### Text section
Wisdom teeth or third molars are the last teeth to erupt in the oral cavity. Sometimes they might be missing (agenesis) because they are never developed on the maxillary bones. This might be happening because of the evolution of the human scull over the centuries. Wisdom tooth anatomy can be different from one person to another, or even in the same person. Very often they are cause of trouble and pain. That’s because of their eruption path that is longer and more difficult than for the other teeth. First we are going to explain why their eruption is more difficult.
- Wisdom teeth take longer time to develop. Generally wisdom tooth start their calcification from 7-8 until 18-25 years old
- The maxillary bones take develop faster and they grow with direction down and forward. This means that while the maxilla or mandible develops they drag the molar with them creating a curved form of the root, increasing the difficulties of its eruption
- The bones become denser during the development of the child, so the strength that the wisdom tooth needs to erupt is bigger.
- Space deficiency of the maxillary bones. Being the last molars to erupt, sometimes the space isn’t enough causing a change in the eruption direction like an impact on the second molar causing him important damage like periodontal pocket, profound caries, resorption of his root. This can cause serious pain and the only treatment is the extraction of the wisdom teeth and the repair of the damaged second molar with proper therapy.
Since there are so many difficulties in the eruption path of wisdom teeth they sometimes stay inside the bone causing no pain and they are diagnosed casually. Sometimes they erupt partially with two possibilities:
- With perforation of the gingiva– In this case the wisdom tooth is visible in the oral cavity and it associated with accumulation of dental plaque on the tooth surface for the difficulty to clean the area. This causes gum inflammation on the area, the gingiva appears swollen, with deep red color and bleeding. This kind of inflammation can lead to a more serious condition called pericoronaritis which is the infection of the gingival tissue surrounding the partially erupted wisdom tooth. The pain is strong and cheek swelling can happen. This condition can be solved by the dentist using antibiotics, surgery to remove the gengiva that covers the coronal part of the tooth and a more accurate oral hygiene. The accumulation of the dental plaque on the surface of the partially erupted wisdom tooth can also cause tooth decay for the tooth itself or for the second molar next to it.

### Directions
1. Output the part of the wisdom teeth text starting at "- Space deficiency" and ending at "with proper therapy.", word for word.
2. Continue the wisdom teeth text from the point where it stops.

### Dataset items
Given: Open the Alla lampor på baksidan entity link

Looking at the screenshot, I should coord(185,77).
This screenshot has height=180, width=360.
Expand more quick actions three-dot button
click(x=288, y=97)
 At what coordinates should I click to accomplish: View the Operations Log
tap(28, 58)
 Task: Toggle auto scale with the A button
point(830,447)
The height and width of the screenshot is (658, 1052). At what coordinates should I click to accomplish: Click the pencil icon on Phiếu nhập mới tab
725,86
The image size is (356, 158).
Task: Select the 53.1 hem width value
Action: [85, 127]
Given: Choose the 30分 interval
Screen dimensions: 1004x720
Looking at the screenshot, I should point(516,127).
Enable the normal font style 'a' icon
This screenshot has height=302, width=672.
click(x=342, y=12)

...

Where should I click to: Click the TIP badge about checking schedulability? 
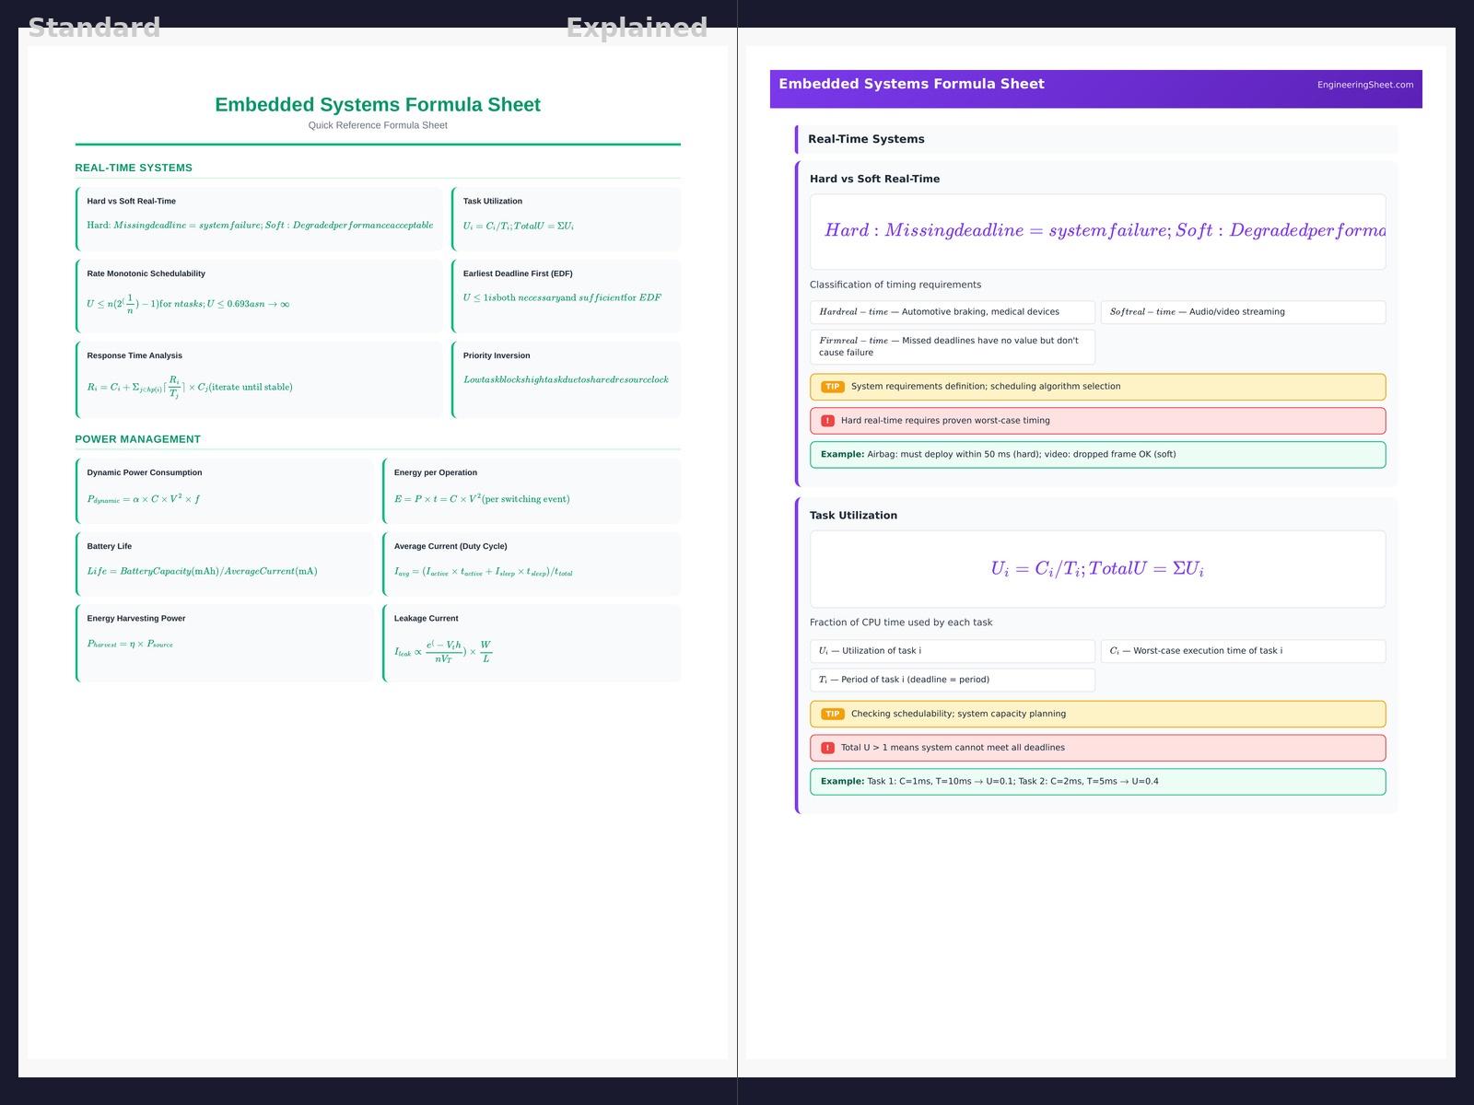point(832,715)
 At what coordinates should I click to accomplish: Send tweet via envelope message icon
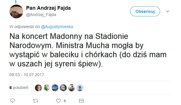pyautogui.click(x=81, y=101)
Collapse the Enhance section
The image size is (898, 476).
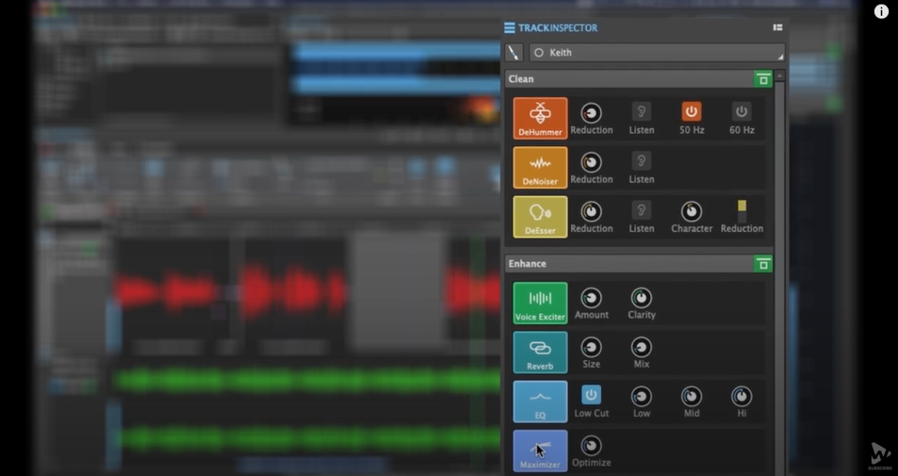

### Task-by-task outputs
1.
- Space deficiency of the maxillary bones. Being the last molars to erupt, sometimes the space isn’t enough causing a change in the eruption direction like an impact on the second molar causing him important damage like periodontal pocket, profound caries, resorption of his root. This can cause serious pain and the only treatment is the extraction of the wisdom teeth and the repair of the damaged second molar with proper therapy.

2.
Not only the accumulation of the dental plaque causes gum disease, it can also cause tooth decay to the wisdom tooth that can be difficult to see by the patient. It can led to these symptoms from the earlier to the older one: toothache when using sugar, sensitivity to cold food or drinks, sensitivity to hot and then pulp inflammation called pulpitis. These situations need professional treatment.
- With no perforation of the gingiva – In this case the wisdom tooth t’s not visible in the oral cavity but is it is covered only by the gengiva which may appear red and have hard consistency, it can be associated with a little pain more like a discomfort. In this case is needed a little more time for the tooth to erupt and no treatment. Just taking care of the oral hygiene can help you prevent the conditions mentioned earlier.
As we said when there is enough space the wisdom tooth can change eruption direction. This change might not cause any problems, but sometimes the tooth erupts toward the mucosa of the cheeks and leaves a lesion in it called decubitus lesion, that causes bacterial accumulation and inflammation associated with pain. Sometimes during the mastication the abnormal erupted tooth injures the muscular tissue causing a lockjaw. The patient can’t open the mouth more then 2 cm and a professional treatment is needed because it a very serious situation.
The treatment of the wisdom teeth problems sometimes is very difficult due to the profound position of the teeth on the oral cavity, lack of visibility for the dentist to treat properly so is better to extract but this is something that your dentist needs to decide based on his diagnosis. To have some temporary relief from pain until you see your dentist you can use pain killers, some kind of over the Counter pain medicine (OTC) like Tylenol, Advil or Ibuprofen. You can use Oral numbing medicine usually in gel form which you place around the tooth area that you’re having the ache from. It will numb the area for 30-45 min. And very important as soon as you see your wisdom tooth erupt you have to brush it carefully to prevent dental plaque deposition.